Making the ninth annual Olin/Brookings Municipal Finance Conference a virtual reality
- August 10, 2020
- By Guest Author
- 2 minute read
Richard Ryffel, a part-time professor of finance practice at Olin, wrote this for the Olin Blog.
It was in the early days of the pandemic’s work-from-home regimen in April when the other organizers of the Municipal Finance Conference and I convened to discuss whether to cancel, postpone or reconfigure the ninth annual Olin/Brookings/UChicago/Brandeis hosted event.
The conference, ordinarily held at Brookings’ headquarters in Washington, DC, is the preeminent municipal finance academic conference and its importance was all the greater given the rapidly evolving impact of the pandemic on state and local government finances.
Well before it was commonplace, the organizers pivoted to offer the conference virtually—becoming one of the early adopters of our “new normal” communication realities of Zoom, YouTube, screen sharing, virtual breakout rooms, curated backgrounds and the occasional cat intrusion.
In the same way state and local governments are adapting to their COVID-19 realities with what conference keynote speaker, Mayor Lilly Schaaf of Oakland, California, called “entrepreneurial bureaucrats,” conference organizers were able to quickly and effectively reinvent the conference.

+ + + + +

**Check your understanding**:
a - According to the conference blog post, where is the conference ordinarily held?
b - Please copy the conference blog post word for word, beginning at the words "Making the ninth" and stopping after "Olin/Brookings/UChicago/Brandeis hosted event.".

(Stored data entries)
+ + + + +

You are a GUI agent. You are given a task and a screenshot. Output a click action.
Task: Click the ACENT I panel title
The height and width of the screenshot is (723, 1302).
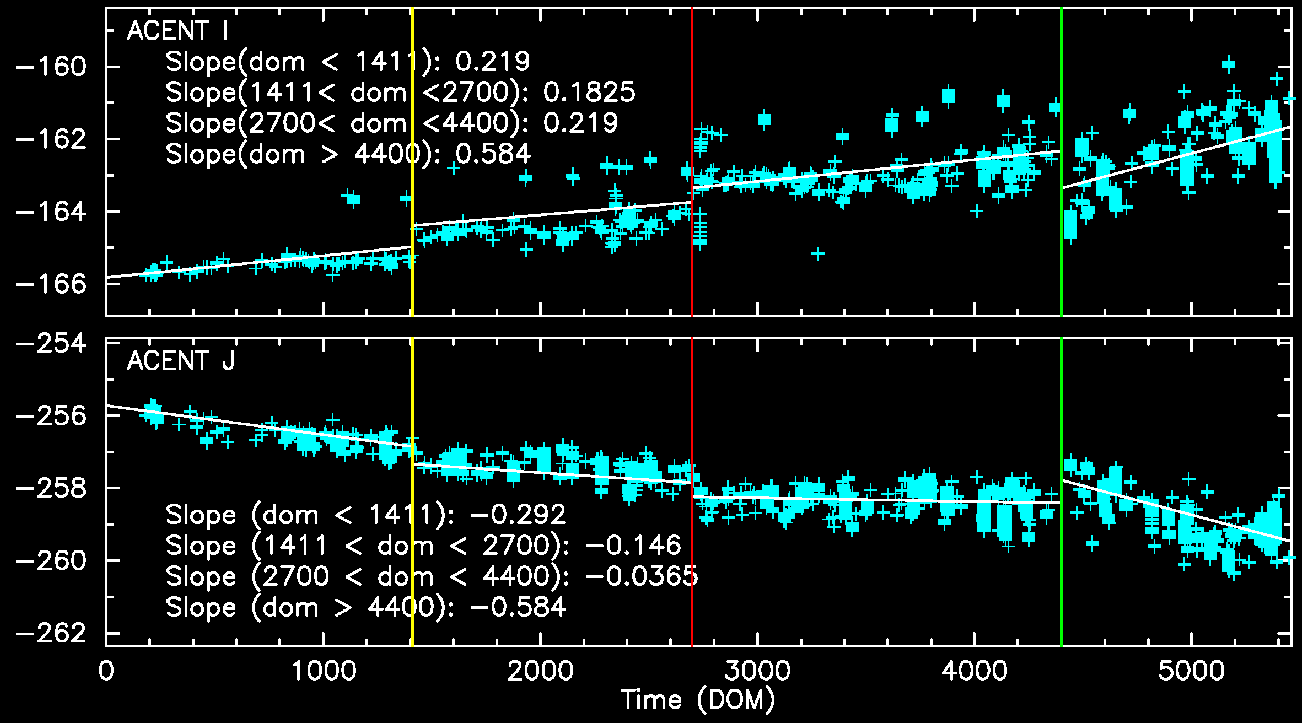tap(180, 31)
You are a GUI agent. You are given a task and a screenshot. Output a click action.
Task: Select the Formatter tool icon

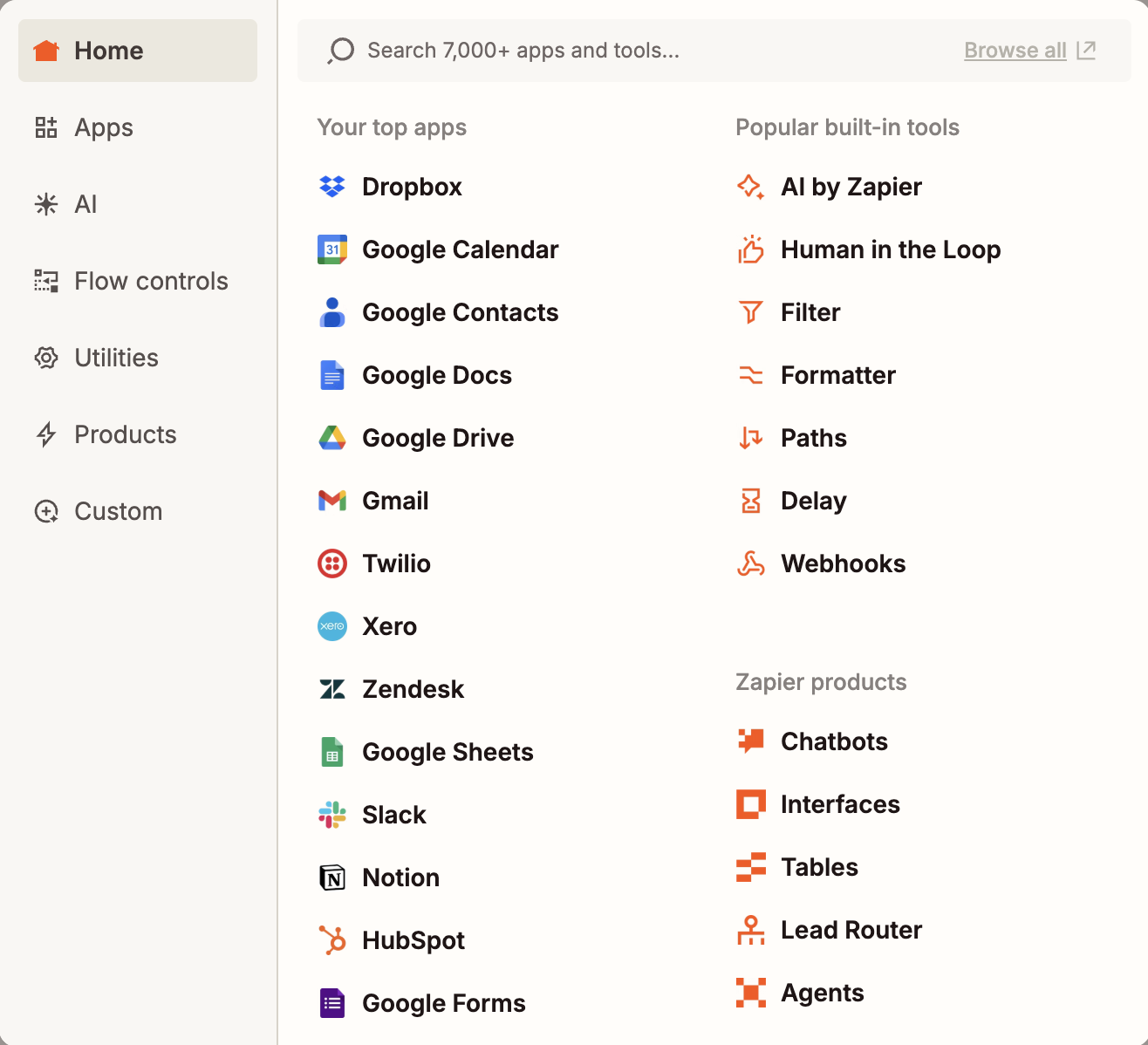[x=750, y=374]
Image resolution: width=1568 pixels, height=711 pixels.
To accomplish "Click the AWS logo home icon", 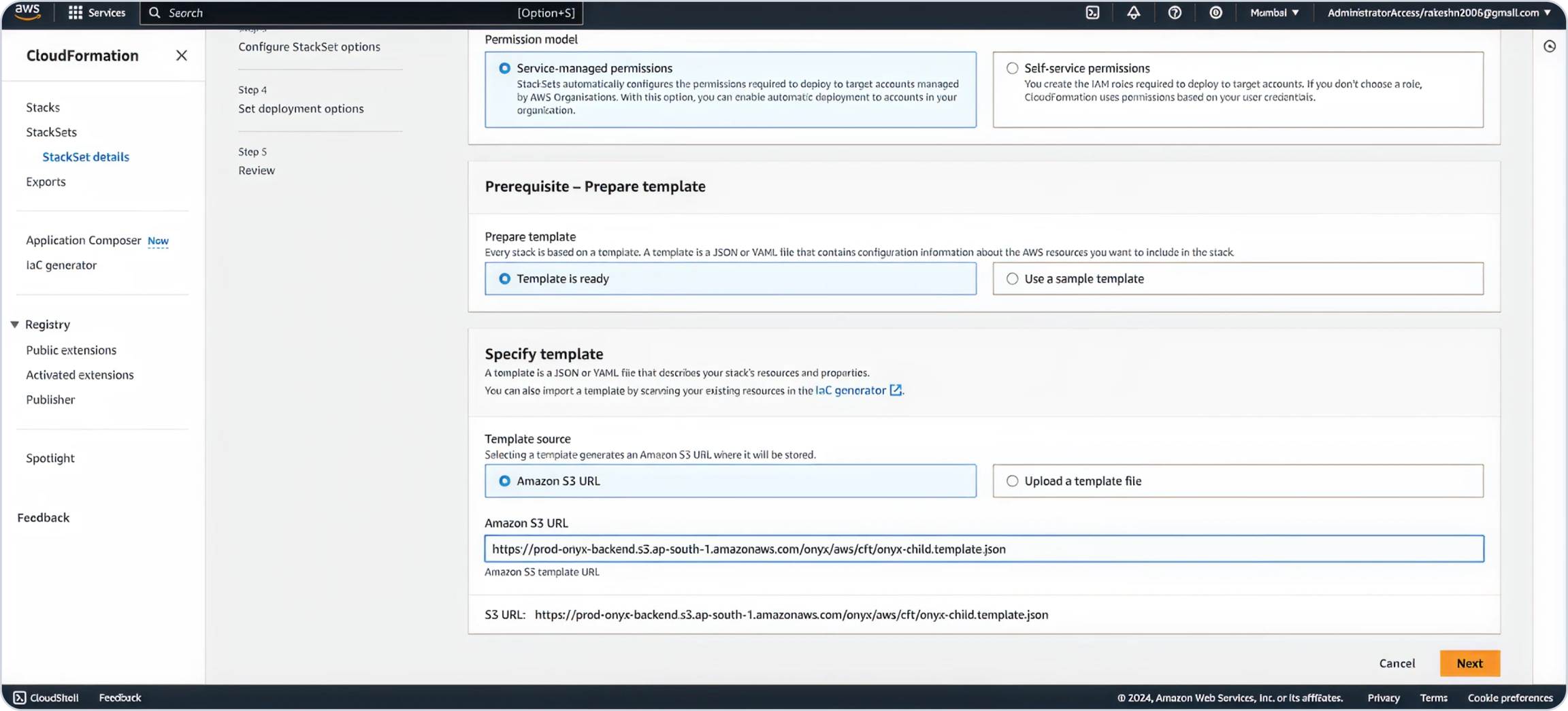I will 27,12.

+ + + + +

**Solved tasks**:
a - At Brookings' headquarters in Washington, DC.

b -
Making the ninth annual Olin/Brookings Municipal Finance Conference a virtual reality
- August 10, 2020
- By Guest Author
- 2 minute read
Richard Ryffel, a part-time professor of finance practice at Olin, wrote this for the Olin Blog.
It was in the early days of the pandemic’s work-from-home regimen in April when the other organizers of the Municipal Finance Conference and I convened to discuss whether to cancel, postpone or reconfigure the ninth annual Olin/Brookings/UChicago/Brandeis hosted event.